* [PROBLEM STATEMENT]: Nothing but the lines below between the line holding "511x442 pixels." and the line holding "403x254 pixels.", inclusive, should appear in the answer, each set down exactly.

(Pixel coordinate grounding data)

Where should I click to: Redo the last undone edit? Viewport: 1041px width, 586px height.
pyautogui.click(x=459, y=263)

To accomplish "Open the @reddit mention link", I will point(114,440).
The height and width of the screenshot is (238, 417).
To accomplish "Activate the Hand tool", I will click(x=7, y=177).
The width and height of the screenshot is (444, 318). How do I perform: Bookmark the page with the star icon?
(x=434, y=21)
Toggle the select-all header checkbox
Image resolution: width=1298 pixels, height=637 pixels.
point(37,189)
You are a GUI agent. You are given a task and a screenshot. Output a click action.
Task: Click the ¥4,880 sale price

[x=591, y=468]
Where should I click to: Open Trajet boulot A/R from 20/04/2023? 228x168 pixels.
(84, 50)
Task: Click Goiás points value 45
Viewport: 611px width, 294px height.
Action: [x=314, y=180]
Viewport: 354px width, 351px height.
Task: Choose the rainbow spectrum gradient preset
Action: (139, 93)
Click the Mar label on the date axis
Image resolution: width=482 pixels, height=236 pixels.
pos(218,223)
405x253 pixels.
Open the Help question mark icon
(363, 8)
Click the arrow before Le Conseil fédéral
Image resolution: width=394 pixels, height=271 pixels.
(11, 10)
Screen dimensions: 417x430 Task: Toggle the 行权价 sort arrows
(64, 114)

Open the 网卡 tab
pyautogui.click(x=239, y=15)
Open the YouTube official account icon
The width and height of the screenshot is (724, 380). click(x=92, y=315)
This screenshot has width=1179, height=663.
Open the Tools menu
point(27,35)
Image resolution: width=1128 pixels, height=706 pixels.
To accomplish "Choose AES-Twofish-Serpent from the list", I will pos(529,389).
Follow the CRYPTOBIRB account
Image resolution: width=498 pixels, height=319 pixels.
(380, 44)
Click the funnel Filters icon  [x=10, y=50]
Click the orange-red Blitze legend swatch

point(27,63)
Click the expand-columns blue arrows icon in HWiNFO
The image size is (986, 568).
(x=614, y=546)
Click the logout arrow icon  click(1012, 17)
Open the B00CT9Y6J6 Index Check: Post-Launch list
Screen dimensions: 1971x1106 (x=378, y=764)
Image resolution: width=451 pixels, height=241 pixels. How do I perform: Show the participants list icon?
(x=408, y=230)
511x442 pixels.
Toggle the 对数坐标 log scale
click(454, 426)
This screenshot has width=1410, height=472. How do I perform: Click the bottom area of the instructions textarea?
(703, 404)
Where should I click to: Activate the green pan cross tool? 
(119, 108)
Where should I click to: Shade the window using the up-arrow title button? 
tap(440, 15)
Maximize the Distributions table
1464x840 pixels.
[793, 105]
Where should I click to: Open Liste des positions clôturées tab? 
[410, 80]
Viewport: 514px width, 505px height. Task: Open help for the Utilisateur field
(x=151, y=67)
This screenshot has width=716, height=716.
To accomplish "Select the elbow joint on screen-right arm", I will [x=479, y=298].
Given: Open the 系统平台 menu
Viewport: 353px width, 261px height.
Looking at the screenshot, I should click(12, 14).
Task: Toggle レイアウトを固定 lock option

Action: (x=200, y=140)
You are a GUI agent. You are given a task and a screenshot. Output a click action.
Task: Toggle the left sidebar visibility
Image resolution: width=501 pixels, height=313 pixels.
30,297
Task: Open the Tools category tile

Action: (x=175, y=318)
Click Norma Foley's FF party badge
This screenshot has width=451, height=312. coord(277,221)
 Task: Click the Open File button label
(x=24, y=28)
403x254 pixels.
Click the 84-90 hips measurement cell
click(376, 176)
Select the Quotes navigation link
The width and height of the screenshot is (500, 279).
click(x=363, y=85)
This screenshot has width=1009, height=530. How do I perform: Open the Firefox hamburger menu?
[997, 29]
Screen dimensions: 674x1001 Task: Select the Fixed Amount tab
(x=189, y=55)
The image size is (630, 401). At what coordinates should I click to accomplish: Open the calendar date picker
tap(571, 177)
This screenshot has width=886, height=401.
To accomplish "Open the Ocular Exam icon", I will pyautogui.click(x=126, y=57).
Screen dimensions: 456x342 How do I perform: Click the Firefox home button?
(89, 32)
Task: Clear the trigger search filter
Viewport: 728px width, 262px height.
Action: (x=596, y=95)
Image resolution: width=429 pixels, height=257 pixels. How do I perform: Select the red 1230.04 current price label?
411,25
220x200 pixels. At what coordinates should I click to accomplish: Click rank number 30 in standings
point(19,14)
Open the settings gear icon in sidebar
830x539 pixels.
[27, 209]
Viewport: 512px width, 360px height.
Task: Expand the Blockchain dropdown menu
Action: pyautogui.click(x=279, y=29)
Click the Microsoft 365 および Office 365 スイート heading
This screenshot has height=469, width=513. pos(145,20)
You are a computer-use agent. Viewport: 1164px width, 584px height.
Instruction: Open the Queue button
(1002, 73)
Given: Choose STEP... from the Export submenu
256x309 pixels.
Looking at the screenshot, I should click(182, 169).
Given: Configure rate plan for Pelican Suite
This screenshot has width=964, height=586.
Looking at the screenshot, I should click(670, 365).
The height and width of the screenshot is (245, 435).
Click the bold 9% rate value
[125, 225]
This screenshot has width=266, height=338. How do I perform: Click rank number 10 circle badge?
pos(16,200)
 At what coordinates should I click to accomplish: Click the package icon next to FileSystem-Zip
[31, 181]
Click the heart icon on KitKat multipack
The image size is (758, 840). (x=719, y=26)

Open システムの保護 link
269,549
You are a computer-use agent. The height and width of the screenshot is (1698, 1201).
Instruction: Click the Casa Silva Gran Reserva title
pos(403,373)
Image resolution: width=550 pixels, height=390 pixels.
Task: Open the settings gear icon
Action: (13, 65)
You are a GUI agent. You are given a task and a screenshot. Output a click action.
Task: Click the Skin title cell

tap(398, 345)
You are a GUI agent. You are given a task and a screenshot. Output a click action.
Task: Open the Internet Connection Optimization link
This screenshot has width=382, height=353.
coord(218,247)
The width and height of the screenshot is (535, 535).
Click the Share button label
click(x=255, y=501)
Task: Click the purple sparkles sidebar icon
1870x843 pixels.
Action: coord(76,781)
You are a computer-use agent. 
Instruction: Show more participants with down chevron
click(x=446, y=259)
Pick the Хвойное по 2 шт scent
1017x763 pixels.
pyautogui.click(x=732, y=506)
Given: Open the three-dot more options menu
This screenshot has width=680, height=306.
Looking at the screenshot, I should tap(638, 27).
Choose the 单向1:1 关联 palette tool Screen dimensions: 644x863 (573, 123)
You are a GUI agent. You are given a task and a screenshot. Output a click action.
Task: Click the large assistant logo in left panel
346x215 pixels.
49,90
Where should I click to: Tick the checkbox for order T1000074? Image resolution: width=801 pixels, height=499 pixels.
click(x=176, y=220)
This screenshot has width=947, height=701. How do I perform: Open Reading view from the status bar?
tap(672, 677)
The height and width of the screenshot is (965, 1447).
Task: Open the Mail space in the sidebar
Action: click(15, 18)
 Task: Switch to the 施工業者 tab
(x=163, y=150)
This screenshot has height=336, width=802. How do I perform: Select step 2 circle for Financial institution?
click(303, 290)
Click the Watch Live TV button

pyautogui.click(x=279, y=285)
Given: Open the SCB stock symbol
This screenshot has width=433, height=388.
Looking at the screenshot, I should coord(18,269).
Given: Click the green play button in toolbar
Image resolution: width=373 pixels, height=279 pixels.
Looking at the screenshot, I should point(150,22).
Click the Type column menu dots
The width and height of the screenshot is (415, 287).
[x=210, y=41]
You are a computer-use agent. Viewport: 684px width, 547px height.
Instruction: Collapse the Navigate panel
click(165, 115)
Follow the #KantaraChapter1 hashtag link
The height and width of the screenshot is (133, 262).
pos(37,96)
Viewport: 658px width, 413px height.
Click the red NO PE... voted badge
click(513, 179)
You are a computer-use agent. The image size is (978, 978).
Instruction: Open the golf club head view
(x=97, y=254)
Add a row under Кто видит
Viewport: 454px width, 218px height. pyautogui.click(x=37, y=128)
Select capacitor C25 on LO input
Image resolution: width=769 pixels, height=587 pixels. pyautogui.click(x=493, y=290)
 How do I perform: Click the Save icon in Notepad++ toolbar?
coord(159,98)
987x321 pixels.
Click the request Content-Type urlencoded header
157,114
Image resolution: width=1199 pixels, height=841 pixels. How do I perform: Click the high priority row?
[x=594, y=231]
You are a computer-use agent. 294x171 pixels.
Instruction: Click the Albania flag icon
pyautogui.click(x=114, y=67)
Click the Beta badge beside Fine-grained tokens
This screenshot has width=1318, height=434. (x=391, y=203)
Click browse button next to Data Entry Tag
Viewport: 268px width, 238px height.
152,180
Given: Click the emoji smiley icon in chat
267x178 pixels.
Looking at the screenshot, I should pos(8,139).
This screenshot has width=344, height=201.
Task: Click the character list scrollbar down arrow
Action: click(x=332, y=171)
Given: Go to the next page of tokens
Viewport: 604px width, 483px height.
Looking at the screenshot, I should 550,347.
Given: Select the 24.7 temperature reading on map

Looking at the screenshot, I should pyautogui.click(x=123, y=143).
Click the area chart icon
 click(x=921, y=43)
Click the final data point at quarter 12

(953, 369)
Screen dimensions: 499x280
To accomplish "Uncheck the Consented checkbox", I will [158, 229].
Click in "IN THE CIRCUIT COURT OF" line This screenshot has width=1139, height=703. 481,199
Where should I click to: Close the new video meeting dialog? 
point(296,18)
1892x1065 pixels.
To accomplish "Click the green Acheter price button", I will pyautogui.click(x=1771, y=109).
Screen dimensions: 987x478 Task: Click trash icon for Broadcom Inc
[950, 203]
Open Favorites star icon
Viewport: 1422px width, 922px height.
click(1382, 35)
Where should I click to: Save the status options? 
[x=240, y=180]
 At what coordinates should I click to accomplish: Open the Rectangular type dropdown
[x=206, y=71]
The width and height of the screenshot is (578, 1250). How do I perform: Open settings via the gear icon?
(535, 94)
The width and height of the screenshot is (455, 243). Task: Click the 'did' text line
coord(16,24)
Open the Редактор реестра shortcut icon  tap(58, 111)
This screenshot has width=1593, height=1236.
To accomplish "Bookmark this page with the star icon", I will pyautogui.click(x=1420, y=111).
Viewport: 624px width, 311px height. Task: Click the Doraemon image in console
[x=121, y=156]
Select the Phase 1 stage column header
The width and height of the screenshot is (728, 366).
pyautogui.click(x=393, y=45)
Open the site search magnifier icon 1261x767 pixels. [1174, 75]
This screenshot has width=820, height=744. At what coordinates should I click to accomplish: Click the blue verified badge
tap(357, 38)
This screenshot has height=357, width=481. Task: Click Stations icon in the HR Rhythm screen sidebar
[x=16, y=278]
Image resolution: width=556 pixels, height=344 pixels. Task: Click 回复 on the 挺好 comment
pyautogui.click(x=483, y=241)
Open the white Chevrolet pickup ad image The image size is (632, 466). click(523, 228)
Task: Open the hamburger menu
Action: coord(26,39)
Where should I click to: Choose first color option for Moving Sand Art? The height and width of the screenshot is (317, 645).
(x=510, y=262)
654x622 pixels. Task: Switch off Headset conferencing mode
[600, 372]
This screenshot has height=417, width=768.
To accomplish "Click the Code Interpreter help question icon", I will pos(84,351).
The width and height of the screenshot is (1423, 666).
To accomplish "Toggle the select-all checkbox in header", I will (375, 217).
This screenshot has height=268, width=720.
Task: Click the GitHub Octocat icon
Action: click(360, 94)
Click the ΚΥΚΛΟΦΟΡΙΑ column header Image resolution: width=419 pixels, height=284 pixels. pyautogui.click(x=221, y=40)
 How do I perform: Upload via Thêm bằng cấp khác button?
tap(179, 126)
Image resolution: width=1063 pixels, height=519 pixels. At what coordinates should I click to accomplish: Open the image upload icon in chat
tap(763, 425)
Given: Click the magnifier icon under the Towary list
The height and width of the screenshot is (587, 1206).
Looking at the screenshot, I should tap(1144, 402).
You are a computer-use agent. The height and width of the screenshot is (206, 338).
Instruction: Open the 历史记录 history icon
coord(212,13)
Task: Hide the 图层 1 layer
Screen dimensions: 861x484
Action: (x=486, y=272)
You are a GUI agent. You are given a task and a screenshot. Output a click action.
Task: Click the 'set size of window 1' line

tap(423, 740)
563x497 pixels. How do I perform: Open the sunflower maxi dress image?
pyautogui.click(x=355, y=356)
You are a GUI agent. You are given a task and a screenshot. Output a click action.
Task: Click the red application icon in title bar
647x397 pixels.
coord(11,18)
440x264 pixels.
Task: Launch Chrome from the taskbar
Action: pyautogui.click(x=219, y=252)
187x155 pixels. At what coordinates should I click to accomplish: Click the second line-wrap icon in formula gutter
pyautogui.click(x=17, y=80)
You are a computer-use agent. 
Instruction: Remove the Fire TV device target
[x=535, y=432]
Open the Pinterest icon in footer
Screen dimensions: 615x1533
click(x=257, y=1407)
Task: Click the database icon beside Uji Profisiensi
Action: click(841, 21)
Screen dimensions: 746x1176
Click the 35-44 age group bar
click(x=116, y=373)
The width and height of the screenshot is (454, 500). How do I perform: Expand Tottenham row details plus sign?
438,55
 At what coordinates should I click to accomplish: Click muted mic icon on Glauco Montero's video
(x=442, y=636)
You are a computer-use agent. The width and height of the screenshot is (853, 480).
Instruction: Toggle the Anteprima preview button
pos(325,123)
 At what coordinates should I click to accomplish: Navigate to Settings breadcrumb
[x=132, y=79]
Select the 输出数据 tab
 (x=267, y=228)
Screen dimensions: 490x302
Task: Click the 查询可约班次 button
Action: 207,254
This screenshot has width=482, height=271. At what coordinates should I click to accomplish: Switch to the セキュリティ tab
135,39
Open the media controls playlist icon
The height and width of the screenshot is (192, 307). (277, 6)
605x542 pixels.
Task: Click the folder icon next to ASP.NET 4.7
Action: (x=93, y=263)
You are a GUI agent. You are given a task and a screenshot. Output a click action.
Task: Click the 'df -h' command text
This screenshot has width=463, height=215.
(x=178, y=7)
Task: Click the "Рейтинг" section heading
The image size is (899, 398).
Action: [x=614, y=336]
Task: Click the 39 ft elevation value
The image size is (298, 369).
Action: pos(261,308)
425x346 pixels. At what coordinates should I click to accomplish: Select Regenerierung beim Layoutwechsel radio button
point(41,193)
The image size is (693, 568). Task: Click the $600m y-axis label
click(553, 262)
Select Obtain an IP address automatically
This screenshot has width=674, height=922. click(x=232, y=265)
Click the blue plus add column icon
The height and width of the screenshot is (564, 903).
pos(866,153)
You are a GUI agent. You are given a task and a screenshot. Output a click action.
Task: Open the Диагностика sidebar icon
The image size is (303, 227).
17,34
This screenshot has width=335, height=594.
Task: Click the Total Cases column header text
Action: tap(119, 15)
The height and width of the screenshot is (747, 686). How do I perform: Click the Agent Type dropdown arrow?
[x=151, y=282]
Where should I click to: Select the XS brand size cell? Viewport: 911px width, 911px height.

* [RESPONSE TO THE TASK]:
511x442 pixels.
Toggle the 对数坐标 log scale
click(454, 426)
This screenshot has width=1410, height=472. How do I perform: Click the bottom area of the instructions textarea?
(703, 404)
Where should I click to: Activate the green pan cross tool? 
(119, 108)
Where should I click to: Shade the window using the up-arrow title button? 
tap(440, 15)
Maximize the Distributions table
1464x840 pixels.
[793, 105]
Where should I click to: Open Liste des positions clôturées tab? 
[410, 80]
Viewport: 514px width, 505px height. Task: Open help for the Utilisateur field
(x=151, y=67)
This screenshot has width=716, height=716.
To accomplish "Select the elbow joint on screen-right arm", I will [x=479, y=298].
Given: Open the 系统平台 menu
Viewport: 353px width, 261px height.
Looking at the screenshot, I should click(12, 14).
Task: Toggle レイアウトを固定 lock option

Action: (x=200, y=140)
You are a GUI agent. You are given a task and a screenshot. Output a click action.
Task: Toggle the left sidebar visibility
Image resolution: width=501 pixels, height=313 pixels.
30,297
Task: Open the Tools category tile

Action: (x=175, y=318)
Click Norma Foley's FF party badge
This screenshot has width=451, height=312. coord(277,221)
 Task: Click the Open File button label
(x=24, y=28)
403x254 pixels.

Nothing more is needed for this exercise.